━━ DATA FOR THIS TASK ━━
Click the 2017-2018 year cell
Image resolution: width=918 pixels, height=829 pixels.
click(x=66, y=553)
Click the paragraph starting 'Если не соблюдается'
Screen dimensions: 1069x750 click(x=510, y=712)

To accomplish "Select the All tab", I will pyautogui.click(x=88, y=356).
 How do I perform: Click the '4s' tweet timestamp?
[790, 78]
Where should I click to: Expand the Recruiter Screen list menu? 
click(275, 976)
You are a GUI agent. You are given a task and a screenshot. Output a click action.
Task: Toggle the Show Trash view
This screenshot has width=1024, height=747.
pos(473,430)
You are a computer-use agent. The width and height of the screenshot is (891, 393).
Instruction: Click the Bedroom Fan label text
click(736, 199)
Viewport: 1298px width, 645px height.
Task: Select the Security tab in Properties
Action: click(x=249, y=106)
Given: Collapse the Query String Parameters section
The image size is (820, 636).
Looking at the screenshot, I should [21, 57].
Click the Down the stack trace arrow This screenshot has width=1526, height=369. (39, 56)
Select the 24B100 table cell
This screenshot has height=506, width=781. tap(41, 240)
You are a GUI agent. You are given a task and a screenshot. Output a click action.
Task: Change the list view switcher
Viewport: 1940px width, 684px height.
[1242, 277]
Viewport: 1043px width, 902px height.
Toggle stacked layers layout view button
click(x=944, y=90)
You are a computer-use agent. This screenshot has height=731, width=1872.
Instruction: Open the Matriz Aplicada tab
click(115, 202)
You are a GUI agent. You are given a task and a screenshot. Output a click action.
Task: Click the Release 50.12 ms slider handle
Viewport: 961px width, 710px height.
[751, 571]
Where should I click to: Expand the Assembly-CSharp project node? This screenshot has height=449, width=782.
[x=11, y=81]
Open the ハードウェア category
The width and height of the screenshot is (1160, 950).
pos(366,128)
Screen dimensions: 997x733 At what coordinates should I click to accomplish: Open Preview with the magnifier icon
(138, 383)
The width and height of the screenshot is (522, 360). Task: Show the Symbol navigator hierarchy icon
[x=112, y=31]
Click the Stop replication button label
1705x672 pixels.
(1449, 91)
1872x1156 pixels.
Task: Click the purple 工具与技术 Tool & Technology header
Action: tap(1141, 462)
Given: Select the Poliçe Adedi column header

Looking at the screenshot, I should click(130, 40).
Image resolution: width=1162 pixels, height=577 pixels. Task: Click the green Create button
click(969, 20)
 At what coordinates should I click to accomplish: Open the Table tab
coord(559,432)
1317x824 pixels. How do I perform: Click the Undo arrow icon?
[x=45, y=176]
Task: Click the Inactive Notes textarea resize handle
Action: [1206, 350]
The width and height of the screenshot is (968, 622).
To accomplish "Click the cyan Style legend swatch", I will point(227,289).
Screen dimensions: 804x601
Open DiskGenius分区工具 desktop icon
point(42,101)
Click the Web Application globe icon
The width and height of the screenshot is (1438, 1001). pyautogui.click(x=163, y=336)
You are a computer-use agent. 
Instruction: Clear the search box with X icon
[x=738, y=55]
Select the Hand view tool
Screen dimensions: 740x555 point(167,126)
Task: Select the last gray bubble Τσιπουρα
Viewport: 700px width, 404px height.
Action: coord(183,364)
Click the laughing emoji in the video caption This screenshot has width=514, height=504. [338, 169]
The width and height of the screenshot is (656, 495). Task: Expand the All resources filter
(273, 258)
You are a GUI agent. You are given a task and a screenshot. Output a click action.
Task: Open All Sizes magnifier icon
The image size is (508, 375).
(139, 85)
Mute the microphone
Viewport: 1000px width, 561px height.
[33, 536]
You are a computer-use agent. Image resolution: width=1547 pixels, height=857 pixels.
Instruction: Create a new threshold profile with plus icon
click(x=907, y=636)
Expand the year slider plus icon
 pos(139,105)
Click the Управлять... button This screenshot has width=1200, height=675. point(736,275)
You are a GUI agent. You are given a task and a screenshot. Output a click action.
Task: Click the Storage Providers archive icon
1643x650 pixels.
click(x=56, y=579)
━━━
→ **EXERCISE REQUIREMENTS**: Every line in the listing that holds the string "will" should be copied out.

→ **TASK OUTPUT**:
To accomplish "Select the All tab", I will pyautogui.click(x=88, y=356).
To accomplish "Click the cyan Style legend swatch", I will point(227,289).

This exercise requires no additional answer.